Now a mother of her own, Myers said she has no qualms about raising her own small children with her pit bull, Reflection. The dog is a treasured member of the family who loves and protects the kids.
“Don’t go after responsible dog owners who … take good care of our animals,” she said. “The city should go after irresponsible pet owners who let their dogs go loose.”
Tupelo’s current ordinance already labels pit bulls as dangerous and requires permits and extra precautions for the breed. A proposed amendment before the City Council would strengthen that law with additional rules, including mandatory sterilization and at least $100,000 in liability insurance.
Destiny’s paternal grandmother said she favors such rules.
“People should be allowed to have their pet,” said Ella Knox. “But they should be liable if it does something.”
The council is expected to vote on it Tuesday but faces opposition from pit owners and area veterinarians, including Stephen King of the Tupelo Small Animal Hospital, who said it unfairly punishes responsible residents.
King said breed alone doesn’t determine a dog’s behavior or likelihood to attack. He also said he’s been more afraid of some small dogs than he has of some pit bulls.
Smith echoed that statement, saying of all the dogs she has owned, a Chihuahua was the meanest.
But while all breeds can bite, pit bulls have caused 60 percent of U.S. canine-related fatalities even though they comprise just 5 percent of the U.S. dog population, according to 2005-2012 statistics from DogsBite.org, a national dog bite victims’ group.
Most victims were children, the organization reported. And many of the pits were family pets who attacked children unprovoked. In at least three cases, the pits killed infants as they slept in their bassinets.

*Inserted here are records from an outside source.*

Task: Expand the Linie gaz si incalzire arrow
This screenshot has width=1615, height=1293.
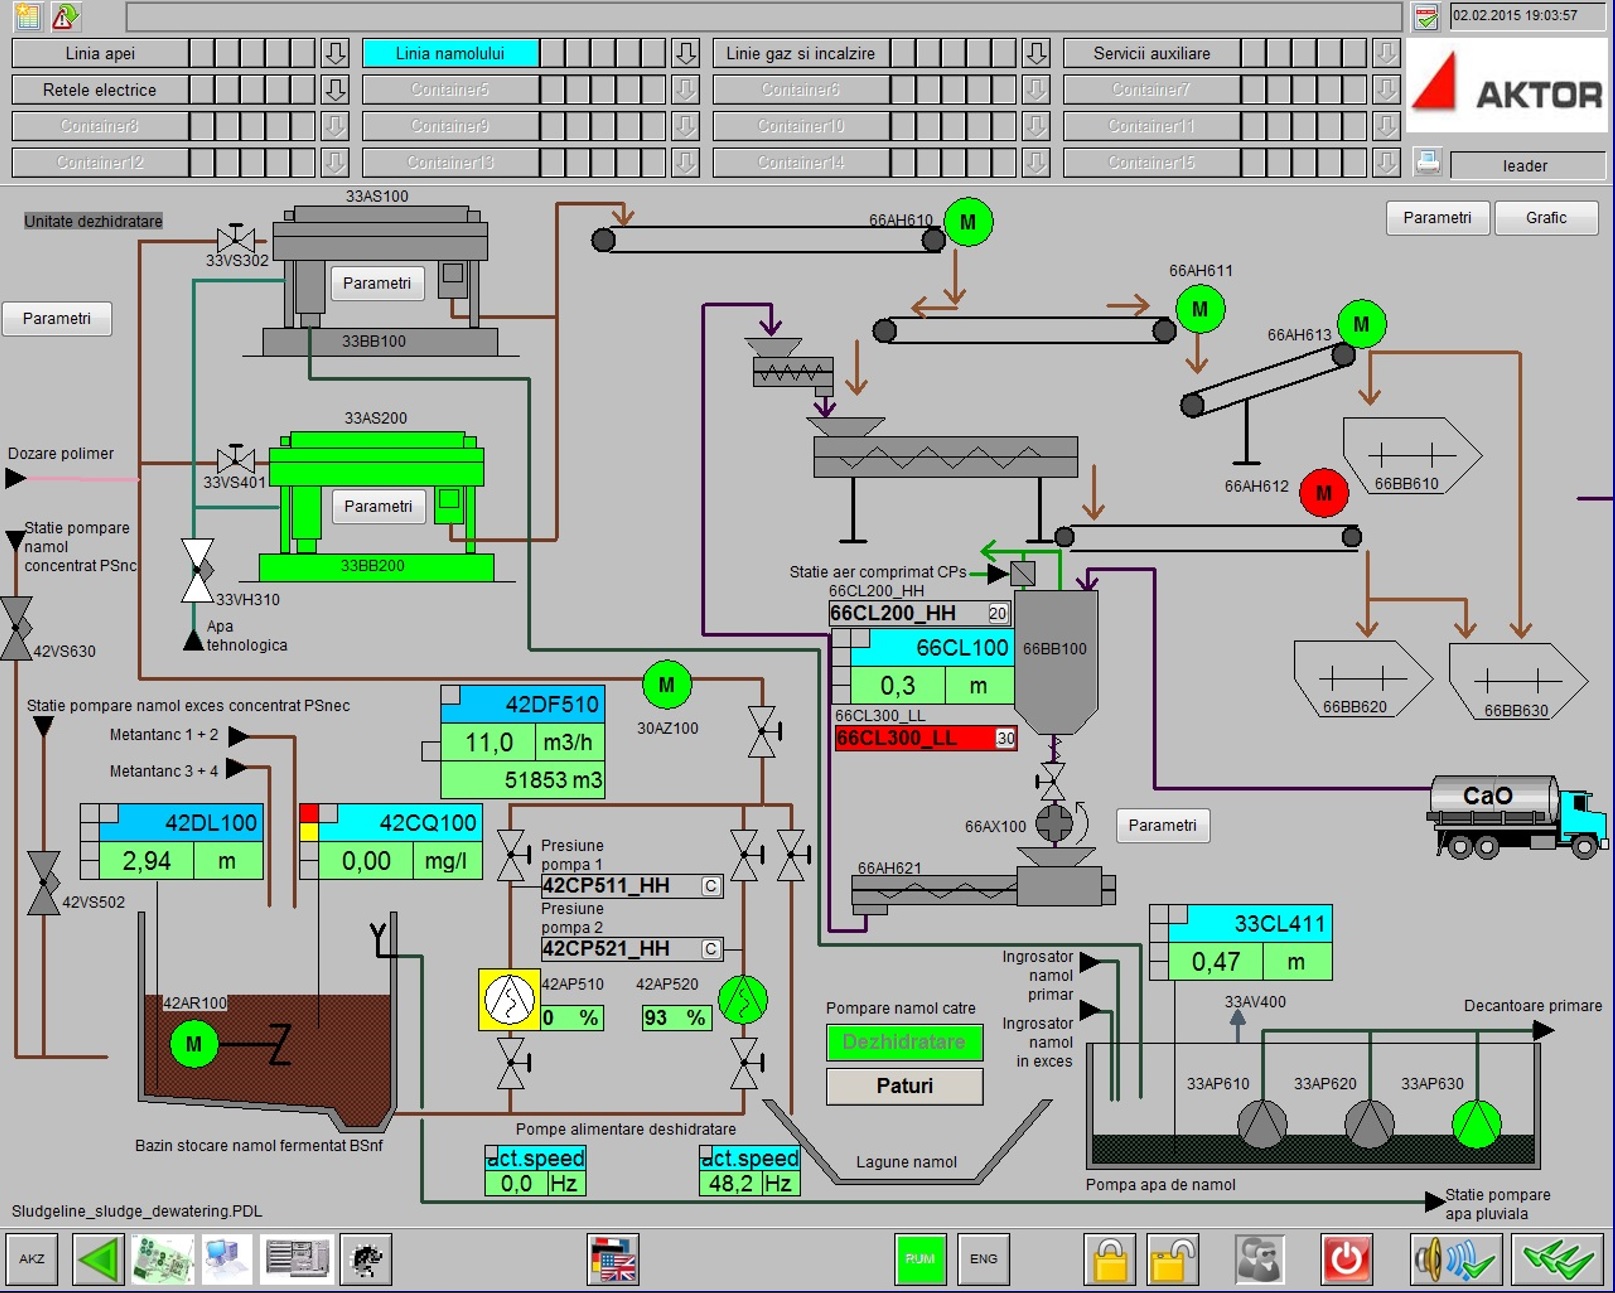Action: [x=1036, y=53]
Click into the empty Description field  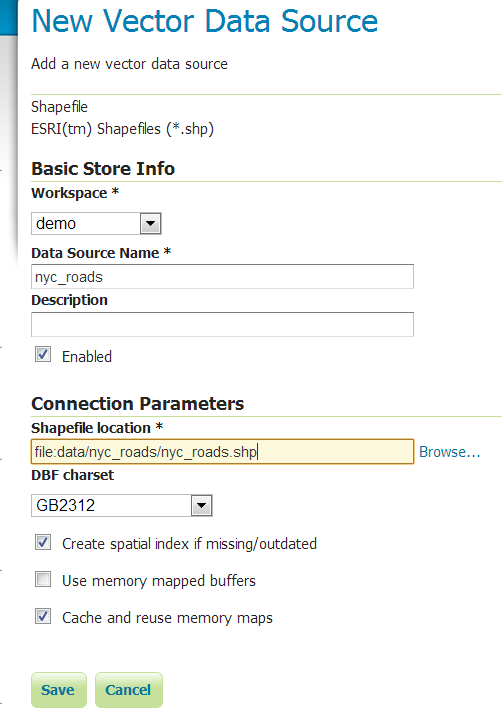[x=222, y=325]
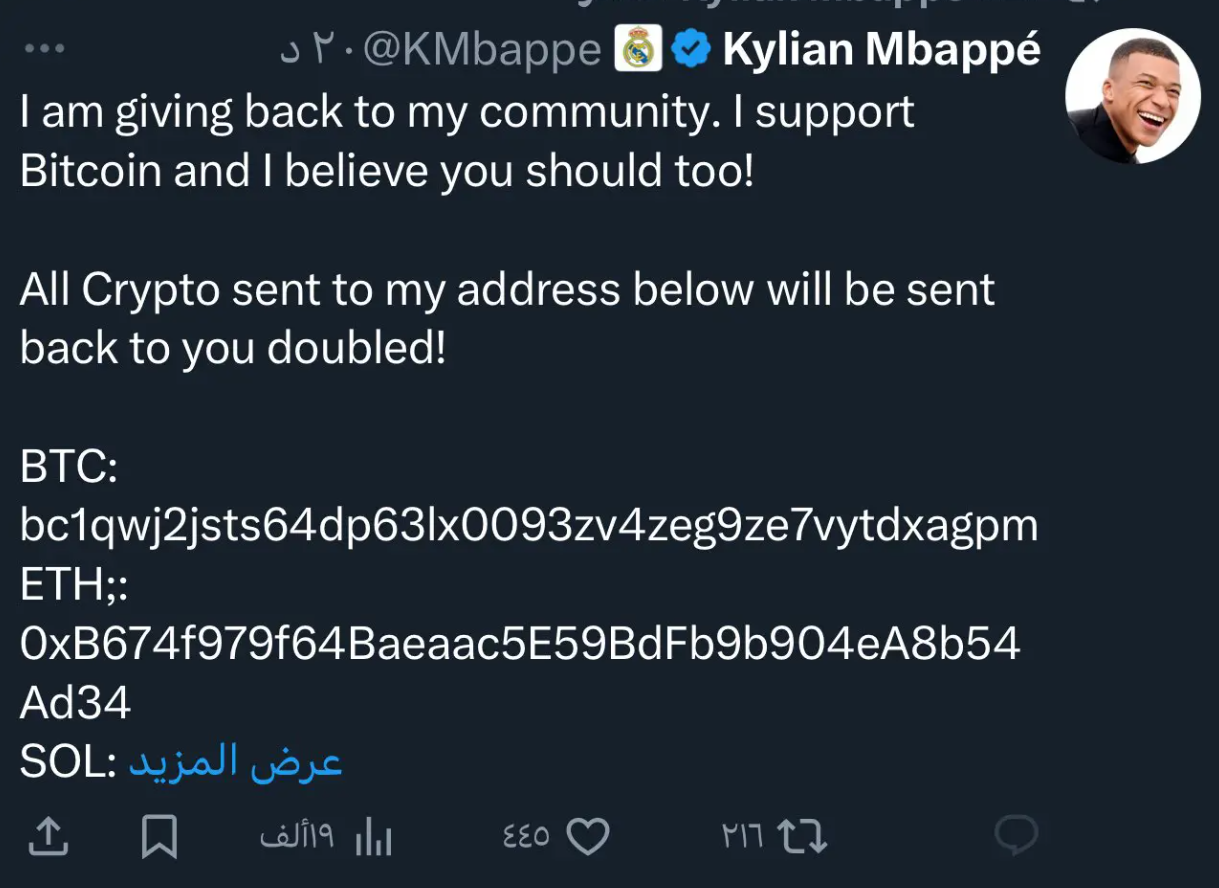Open the Kylian Mbappé display name

pyautogui.click(x=881, y=49)
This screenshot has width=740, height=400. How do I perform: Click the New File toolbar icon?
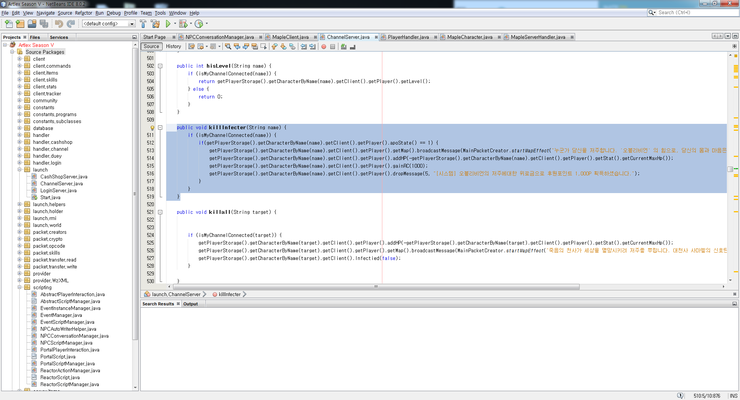(x=9, y=23)
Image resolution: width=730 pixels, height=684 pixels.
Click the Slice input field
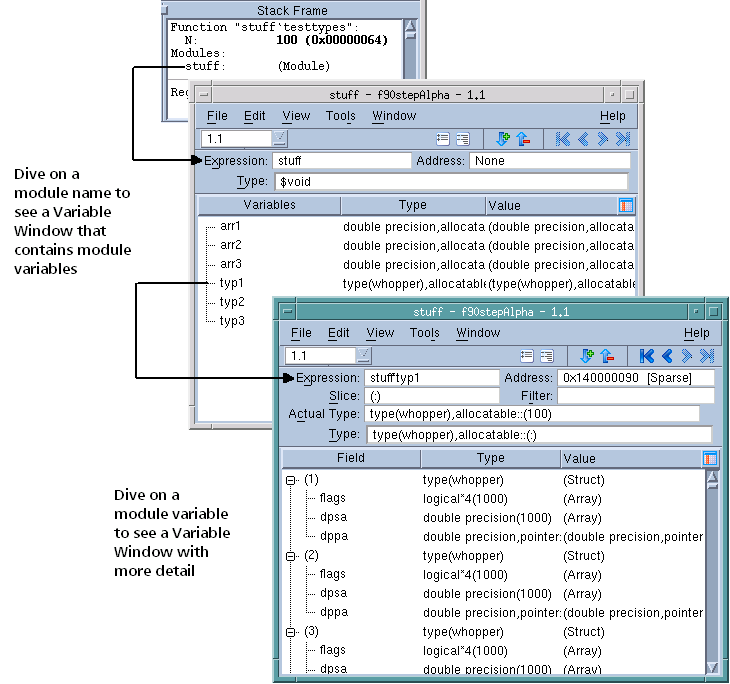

At least three other dog attacks – two involving Huskies, one involving a Chow mix – also saw infants plucked from their bassinets and killed.
Rottweilers, German Shepherds and Huskies ranked high among the fatal incidents, but pit bulls and pit bull mixes topped them all.
Council members in support of the breed-specific ordinance say it’s common sense to acknowledge certain breeds carry more risk and to identify them outright. Ward 5 Councilman Jonny Davis is among this group and said people who own pit bulls know the breed’s history when they adopt the dog and should accept the extra responsibility.
Tupelo-Lee Humane Society Director Debbie Hood agreed. She said a large majority of animal-control calls involve pit bulls and that the breed can cause brutal damage to humans and other domestic animals.
The families who love their pit bulls still feel their pets should be judged as individuals, not as breeds. That’s also what Destiny’s mother thought before her daughter’s attack.
“Everybody I knew had pit bulls, and I never gave it much thought,” said Nicole Howard, who had felt comfortable leaving Destiny in the care of a pit bull owner.
But she now fears the breed, in part because of their strength and drive. Howard said the dog that killed Destiny not only mauled the girl, but refused to let go even after being stabbed 13 times by the baby sitter’s boyfriend.
Myers, the pit bull owner, called such incidents tragedies but said they can be avoided. Each animal is different, she said, and people need to trust their instincts about which dogs should be penned up and which can be let loose.
That’s what Russell thought, he said, before Ayla’s attack. Now he eyes each pit bull with suspicion.
“Even if your pit bull is sweet and gentle, they sense fear,” Russell said. “If you’re around even a docile dog, especially if it’s one you don’t know, that dog will pick up on it and act differently.”